Hätte das Sozialbündnis das Konsensprinzip für alle seine Publikationen und Tätigkeiten konsequent durchgeführt, müsste es sich heute fragen, ob die soziale Bewegung wegen oder trotz ihrer Bemühungen in Gang kommt. Entsprechend der jüngeren Erfahrungen verlagert sich die Fragestellung zunächst auf die Arbeitsgruppen, ob sie die Wünsche der von den sozialen Kürzungen Betroffenen artikulieren. Freilich hoffen sie es, aber ob ihre inhaltliche Festlegung qualitativ so viel besser ist als all das, was bisher dazu bereits publiziert wurde, ist zweifelhaft.
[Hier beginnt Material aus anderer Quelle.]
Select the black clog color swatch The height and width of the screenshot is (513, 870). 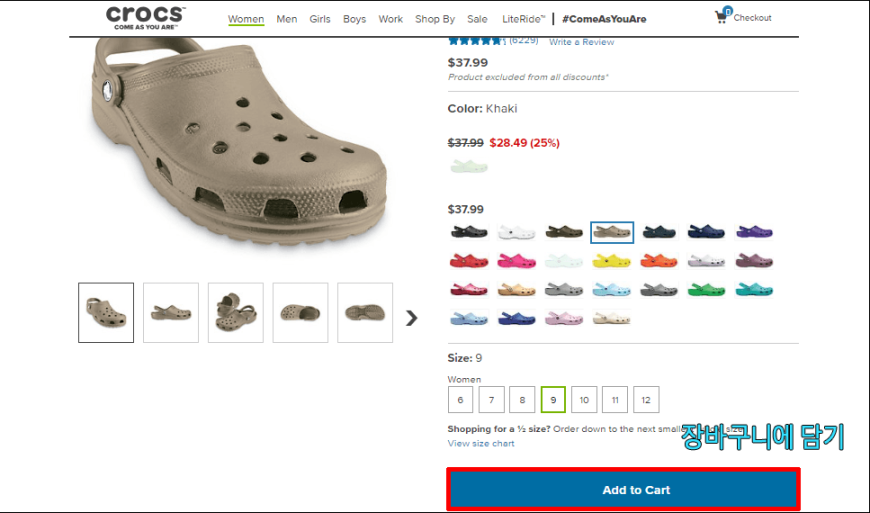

Was aber viel wichtiger ist: die wenigen publizierten Forderungen dekorieren bislang lediglich einige Mobilisierungen, wirken darüber hinaus aber nicht organisierend.

Ob es politische Unerfahrenheit ist oder bewusstes Kalkül: die systematische Ausklammerung der Organisationsfrage verweigert den Massen dort eine Antwort, wo sie am dringendsten benötigt wird. Wenn sie täglich die soziale Nötigung erfahren, müssen sie das nicht noch einmal schriftlich bestätigt kriegen und wenn sie dagegen etwas machen wollen, dann genügt dazu keine bloße Beteiligung an einer Demonstration. Sie brauchen nicht nur geeignete Losungen - sie benötigen kampffähige Strukturen, um ihre Forderungen auch durchsetzen zu können. Dazu ist eine Verankerung in den Stadtteilen, den Betrieben, Projekten und Bildungseinrichtungen nötig. Hier müssten aus Versammlungen Delegierte gewählt werden, die zusammenkommen, inhaltliche Festlegungen vornehmen und die nächsten Schritte beschließen.

Ein Sozialbündnis, das nicht versucht, eine solche demokratische Struktur aufzubauen, das statt dessen selbstzufriedene Arbeitsgruppen kreiert, die demokratischen Rechte nicht prinzipiell verteidigt und ausübt und die politische Organisierung bestenfalls als tolerabel ansieht, läuft jedenfalls Gefahr, letztlich zum Steigbügelhalter für die in ihren eigenen Organisationen an den Rand gedrängten Reserve-ReformistInnen zu werden.